TASK REQUIREMENTS » Can you rewrite the rows that begin at the line containing "Task: Click the" and stop after the line containing "Action: coord(164,216)", adding 67 to each coordinate in the answers and leaving the pictures out?

DATA »

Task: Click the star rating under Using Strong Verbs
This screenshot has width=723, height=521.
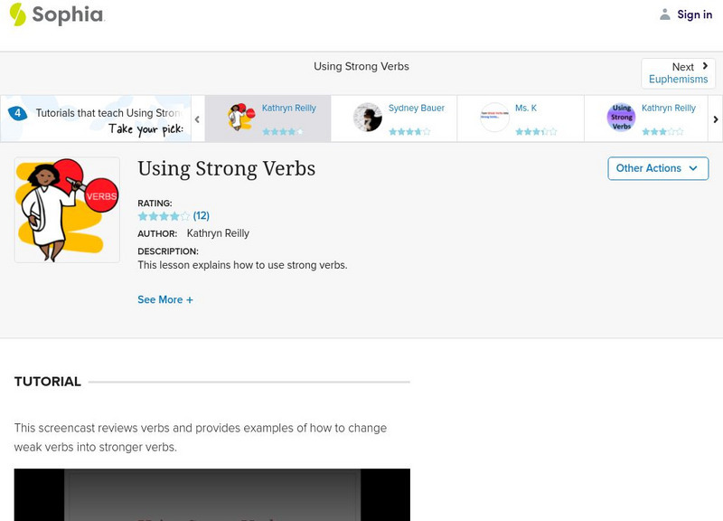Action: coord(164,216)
---
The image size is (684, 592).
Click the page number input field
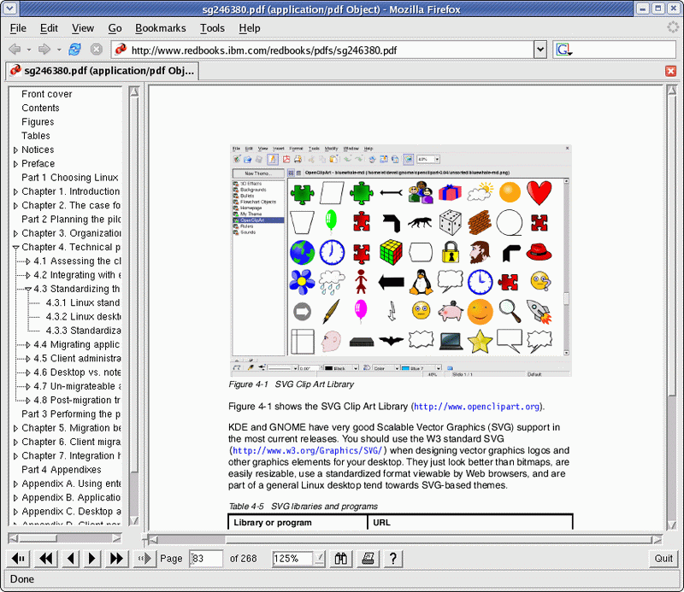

CORRECT RESPONSE »
Task: Click the star rating under Using Strong Verbs
This screenshot has width=723, height=521.
Action: coord(231,283)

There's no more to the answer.